Stored items:
_ _ _ _ _ _ _

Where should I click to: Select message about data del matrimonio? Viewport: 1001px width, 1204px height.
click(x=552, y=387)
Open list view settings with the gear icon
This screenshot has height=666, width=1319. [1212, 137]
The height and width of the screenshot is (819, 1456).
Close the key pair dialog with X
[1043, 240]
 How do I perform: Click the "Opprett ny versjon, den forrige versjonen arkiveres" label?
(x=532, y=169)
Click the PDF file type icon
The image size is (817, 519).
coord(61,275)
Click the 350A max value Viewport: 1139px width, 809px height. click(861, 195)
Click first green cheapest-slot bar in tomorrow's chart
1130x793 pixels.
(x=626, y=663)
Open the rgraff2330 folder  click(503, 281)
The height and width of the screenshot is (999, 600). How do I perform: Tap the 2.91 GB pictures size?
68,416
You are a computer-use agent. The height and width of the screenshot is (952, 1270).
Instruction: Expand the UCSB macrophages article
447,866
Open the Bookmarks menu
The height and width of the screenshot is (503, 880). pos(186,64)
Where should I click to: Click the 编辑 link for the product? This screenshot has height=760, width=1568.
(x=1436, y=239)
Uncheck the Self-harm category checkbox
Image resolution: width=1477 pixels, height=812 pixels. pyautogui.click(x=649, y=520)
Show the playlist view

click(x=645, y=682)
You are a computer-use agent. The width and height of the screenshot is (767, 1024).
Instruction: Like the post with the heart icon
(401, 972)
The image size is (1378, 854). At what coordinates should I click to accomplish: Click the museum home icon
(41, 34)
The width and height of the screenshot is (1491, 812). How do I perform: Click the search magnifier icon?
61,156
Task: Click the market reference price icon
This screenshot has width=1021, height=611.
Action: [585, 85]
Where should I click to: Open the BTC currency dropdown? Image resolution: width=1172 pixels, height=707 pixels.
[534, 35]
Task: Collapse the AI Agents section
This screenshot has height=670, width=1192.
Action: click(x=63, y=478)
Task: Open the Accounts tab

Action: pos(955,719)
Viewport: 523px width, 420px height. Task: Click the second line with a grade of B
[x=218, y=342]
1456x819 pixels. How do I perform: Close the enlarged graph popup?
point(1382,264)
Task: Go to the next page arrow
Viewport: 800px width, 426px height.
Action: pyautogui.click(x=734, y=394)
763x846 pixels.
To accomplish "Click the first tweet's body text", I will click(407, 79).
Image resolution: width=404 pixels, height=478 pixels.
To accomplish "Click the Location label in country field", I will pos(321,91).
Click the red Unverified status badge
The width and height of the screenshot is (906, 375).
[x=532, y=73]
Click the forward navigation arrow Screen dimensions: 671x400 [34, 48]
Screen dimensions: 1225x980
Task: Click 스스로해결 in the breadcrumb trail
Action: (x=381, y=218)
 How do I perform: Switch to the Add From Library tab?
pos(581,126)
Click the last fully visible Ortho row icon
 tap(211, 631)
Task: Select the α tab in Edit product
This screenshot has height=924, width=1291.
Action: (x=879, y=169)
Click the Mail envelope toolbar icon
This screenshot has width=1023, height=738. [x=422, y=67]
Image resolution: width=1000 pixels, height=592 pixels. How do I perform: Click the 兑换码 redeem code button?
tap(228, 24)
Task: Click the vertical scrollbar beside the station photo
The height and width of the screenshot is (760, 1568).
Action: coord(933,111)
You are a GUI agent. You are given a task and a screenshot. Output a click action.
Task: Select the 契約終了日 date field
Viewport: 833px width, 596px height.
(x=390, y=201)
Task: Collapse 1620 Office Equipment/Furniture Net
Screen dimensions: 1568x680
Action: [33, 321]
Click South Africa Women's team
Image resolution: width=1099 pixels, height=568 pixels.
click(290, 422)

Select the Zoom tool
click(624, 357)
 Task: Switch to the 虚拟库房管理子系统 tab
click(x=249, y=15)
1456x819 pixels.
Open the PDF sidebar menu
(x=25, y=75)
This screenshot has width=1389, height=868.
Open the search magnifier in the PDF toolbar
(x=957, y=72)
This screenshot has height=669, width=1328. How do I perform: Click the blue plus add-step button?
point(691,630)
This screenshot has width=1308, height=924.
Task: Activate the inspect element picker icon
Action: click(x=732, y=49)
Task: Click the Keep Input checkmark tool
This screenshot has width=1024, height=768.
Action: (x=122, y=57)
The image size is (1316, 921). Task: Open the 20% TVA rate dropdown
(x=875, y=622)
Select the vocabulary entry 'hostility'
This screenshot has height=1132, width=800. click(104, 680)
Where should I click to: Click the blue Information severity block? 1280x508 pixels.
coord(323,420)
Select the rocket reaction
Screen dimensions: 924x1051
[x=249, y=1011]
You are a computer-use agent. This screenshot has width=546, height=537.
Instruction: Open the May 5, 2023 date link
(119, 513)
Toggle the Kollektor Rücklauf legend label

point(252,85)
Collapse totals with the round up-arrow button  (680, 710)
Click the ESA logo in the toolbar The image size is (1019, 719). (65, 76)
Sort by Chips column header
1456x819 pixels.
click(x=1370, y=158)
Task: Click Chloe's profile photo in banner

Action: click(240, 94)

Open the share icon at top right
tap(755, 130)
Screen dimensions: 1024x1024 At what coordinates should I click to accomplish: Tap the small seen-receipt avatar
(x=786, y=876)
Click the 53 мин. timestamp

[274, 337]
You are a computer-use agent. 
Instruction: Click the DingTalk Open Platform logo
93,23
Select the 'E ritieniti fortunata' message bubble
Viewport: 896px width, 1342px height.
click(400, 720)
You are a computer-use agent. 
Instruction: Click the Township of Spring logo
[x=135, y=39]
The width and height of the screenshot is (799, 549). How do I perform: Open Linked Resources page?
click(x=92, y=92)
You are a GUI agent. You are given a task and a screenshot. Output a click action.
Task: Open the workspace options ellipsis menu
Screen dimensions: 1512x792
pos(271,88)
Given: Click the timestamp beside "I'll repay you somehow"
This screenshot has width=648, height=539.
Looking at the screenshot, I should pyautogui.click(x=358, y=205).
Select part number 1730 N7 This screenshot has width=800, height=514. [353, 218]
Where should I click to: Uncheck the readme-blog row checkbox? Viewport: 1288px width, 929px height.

_ _ _ _ _ _ _

Lay out as a numbered list the lines from the one containing "Select part number" through the end of the items, omitting any blank lines.

1. Select part number 1730 N7 This screenshot has width=800, height=514. [353, 218]
2. Where should I click to: Uncheck the readme-blog row checkbox? Viewport: 1288px width, 929px height.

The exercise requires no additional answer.